Un face-à-face tendu se profile jeudi entre Sébastien Lecornu et les syndicats, qui appellent à la grève et à des manifestations contre les « mesures budgétaires brutales » annoncées cet été. Ces mobilisations devraient marquer « une journée noire » pour le Premier ministre, une semaine après sa prise de fonctions à Matignon, rapporte TopTribune.

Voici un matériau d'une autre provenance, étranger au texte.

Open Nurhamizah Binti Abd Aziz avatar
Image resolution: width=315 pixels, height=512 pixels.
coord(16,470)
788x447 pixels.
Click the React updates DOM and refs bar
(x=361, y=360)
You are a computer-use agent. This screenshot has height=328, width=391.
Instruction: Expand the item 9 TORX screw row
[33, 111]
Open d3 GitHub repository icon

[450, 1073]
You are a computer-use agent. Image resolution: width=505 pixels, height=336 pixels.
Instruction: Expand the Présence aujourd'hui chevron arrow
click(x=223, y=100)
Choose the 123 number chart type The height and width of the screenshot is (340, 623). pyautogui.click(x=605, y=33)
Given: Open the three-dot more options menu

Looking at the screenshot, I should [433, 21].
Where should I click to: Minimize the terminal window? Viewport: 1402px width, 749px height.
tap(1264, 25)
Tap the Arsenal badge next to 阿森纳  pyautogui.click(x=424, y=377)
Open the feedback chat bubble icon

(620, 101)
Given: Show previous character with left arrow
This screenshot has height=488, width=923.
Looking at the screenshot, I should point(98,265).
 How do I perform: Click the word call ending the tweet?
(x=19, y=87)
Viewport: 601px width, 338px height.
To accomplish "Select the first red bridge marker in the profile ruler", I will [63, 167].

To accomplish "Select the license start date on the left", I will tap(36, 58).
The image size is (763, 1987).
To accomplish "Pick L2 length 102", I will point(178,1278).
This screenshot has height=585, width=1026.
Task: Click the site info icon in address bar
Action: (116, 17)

Malgré ses promesses de « ruptures sur le fond », le Premier ministre a reçu tour à tour les syndicats représentatifs, à l’exception de Frédéric Souillot (FO), dont l’entretien est prévu pour le 22 septembre. Les leaders syndicaux persistent néanmoins dans leur appel à la grève de jeudi, espérant peser sur les orientations budgétaires futures. Les syndicats CFDT, CGT, FO, CFE-CGC, CFTC, Unsa, FSU et Solidaires se rassembleront dans la rue, une première depuis la mobilisation du 6 juin 2023 contre la réforme des retraites.
Le budget « va se décider dans la rue »
Les organisations syndicales dénoncent des mesures d’une « brutalité sans précédent », incluant des « coupes dans le service public, une énième réforme de l’assurance chômage, un gel des prestations sociales et une désindexation des pensions de retraite ». L’abandon par Sébastien Lecornu de la suppression de deux jours fériés, qui avait suscité de vives réclamations, est considéré comme « une première victoire » par Sophie Binet, la leader de la CGT, qui déclare que « le budget va se décider dans la rue ». Elle appelle à une démonstration de force pendant la mobilisation, suggérant une action prolongée.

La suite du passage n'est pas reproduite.